Research administrators spend a lot of time trying to convince people of things. Whether it’s persuading senior leadership that additional staff will be needed to meet a new sponsor requirement or investigators to get their proposals in just a teeny bit earlier – someone always seems to need convincing. In fact, looking back over a number of years as a research administrator, I realize now that an inordinate amount of my time was spent working to convince someone of something.
We go to meetings and attend webinars like those sponsored by our professional societies – NCURA, SRA, SARIMA, ARMS, etc. – to learn not only about the things that we’ll need to convince others about when we get back to our offices, but about strategies others have found effective in doing so. We read the society journals and magazines to ensure we have all the right facts and figures to support our positions. We join list servs and collaboration groups like RESADM-L and NCURA Collaborate to get real-time affirmation that we are, indeed, not crazy when we suggest that there is more than one way to organize a sponsored research office.
The Earth moved…
So, I went through a bit of a paradigm shift recently when I read a post on the blog of Dr. Judith Curry, a climatologist at the Georgia Institute of Technology. In this particular post, she discussed the phenomenon of motivated reasoning and its potential impact on both the science and the public perception of climate science. That is not an entirely new theme for her it seems, but as I read her post and traveled to some of the references she cited, I was struck by the implications of motivated reasoning.
Much of the literature here seems to be from the field of political science – you may recall my prior coverage of Sen. Coburn’s efforts to stop NSF funding for political science research – and boy, are some of those studies eye opening. Eric Horowitz, writing at Pacific Standard, recently reviewed some of this political science literature on motivated reasoning and its ability to explain why, in politics, sometimes making a weaker argument can be more persuasive than bringing out your big guns when attempting to sway the opinions of others. Facts ultimately are not persuasive, it seems.
I’m OK – You’re Not
I suppose that in reality, I’ve known this all along. Trying to change someone’s opinion is generally futile. It can be very frustrating when someone’s opinion is based not on fact but on either blatant untruth or misunderstanding, yet, they remain unwavering in their belief. It turns out that the body of research in this area has documented rather well that when one person attempts a persuasive argument based on facts and fails, the failure may be the result of the other person protecting their own self-worth rather than a poorly made argument. We get bound up in a particular paradigm and then, when presented with overwhelming evidence indicating that paradigm may be flawed, we simply can’t accept that evidence without taking a serious hit to our self-image. In fact, in some cases where strong evidence conflicts with my belief, the stronger my initial belief is, the less likely it is that I will be persuaded otherwise. I imagine it going something like this:
If I was wrong about that, then what else may I be wrong about? Gee – maybe I’m not as smart a person as I thought. Oh – that can’t be right, so therefore, your evidence must be wrong.

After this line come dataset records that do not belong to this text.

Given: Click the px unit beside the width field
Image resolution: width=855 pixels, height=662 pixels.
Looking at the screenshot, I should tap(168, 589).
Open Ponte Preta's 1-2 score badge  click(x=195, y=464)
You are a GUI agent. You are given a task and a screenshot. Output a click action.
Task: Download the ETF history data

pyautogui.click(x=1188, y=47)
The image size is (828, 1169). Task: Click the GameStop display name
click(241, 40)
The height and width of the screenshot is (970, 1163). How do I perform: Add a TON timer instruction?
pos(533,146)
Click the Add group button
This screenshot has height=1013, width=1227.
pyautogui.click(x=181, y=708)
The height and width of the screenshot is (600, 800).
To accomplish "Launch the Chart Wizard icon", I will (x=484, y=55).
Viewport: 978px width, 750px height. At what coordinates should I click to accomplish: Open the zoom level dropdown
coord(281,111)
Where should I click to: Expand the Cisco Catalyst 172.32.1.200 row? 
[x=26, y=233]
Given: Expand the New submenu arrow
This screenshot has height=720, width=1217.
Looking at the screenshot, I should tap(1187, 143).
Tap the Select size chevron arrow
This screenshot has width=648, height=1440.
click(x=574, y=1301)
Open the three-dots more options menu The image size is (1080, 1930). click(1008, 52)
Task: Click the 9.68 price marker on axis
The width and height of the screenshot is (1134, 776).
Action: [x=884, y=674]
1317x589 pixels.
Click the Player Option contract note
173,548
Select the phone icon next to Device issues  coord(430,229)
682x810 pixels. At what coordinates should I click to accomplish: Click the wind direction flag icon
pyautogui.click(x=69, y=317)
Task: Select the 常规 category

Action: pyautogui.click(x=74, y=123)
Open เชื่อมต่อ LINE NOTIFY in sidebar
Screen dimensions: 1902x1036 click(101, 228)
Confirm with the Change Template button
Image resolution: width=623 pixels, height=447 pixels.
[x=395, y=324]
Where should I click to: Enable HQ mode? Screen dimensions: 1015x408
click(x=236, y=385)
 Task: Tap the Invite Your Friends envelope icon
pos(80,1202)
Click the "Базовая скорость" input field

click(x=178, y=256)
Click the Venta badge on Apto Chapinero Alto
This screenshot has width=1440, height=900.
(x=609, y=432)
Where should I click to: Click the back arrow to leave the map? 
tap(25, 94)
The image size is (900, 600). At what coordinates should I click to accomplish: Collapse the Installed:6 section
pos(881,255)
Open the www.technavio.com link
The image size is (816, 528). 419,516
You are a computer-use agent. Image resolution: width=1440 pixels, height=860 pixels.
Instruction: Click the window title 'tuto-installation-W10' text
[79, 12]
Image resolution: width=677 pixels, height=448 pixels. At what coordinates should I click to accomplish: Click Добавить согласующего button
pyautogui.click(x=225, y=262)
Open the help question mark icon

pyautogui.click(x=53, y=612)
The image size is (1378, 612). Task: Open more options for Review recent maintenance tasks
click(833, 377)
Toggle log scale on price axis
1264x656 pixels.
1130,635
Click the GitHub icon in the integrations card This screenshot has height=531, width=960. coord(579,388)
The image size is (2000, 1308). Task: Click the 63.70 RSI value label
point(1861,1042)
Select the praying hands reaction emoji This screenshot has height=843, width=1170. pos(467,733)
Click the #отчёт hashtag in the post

The upshot of this, apparently, is that if your goal is to actually effect change, you may have better luck making a weaker argument and taking it in stages. Small steps aren’t perceived as causing as big a hit on our self-worth. We are not Superman, able to leap over strongly held beliefs in a single bound. But, we can recognize the validity of small arguments based on fact and move incrementally away from our opinions in baby steps.
So What?
So, what is the take home message for research administrators in all this? Take it slowly. Don’t try to convince the CFO that you need a bigger budget right off the bat. Break it to her slowly – there are new regulations we have to meet. We don’t have ideal systems to meet those regulations, so it’ll be brute force. We’ll have to reallocate effort to do that, so some things we do today will be affected. Oh, yes, another FTE will let us do what we do now and meet those new regulations, thank you very much!
As I often suggest to younger colleagues, if you can make it be their idea, they will go for it even if they wouldn’t go for the same thing when presented as your idea. Thoreau seems to have gotten it right when he said, “Thaw with her gentle persuasion is more powerful than Thor with his hammer. The one melts, the other breaks into pieces.”
(Thanks to Marvel Studios and Henry David Thoreau for this month’s theme!)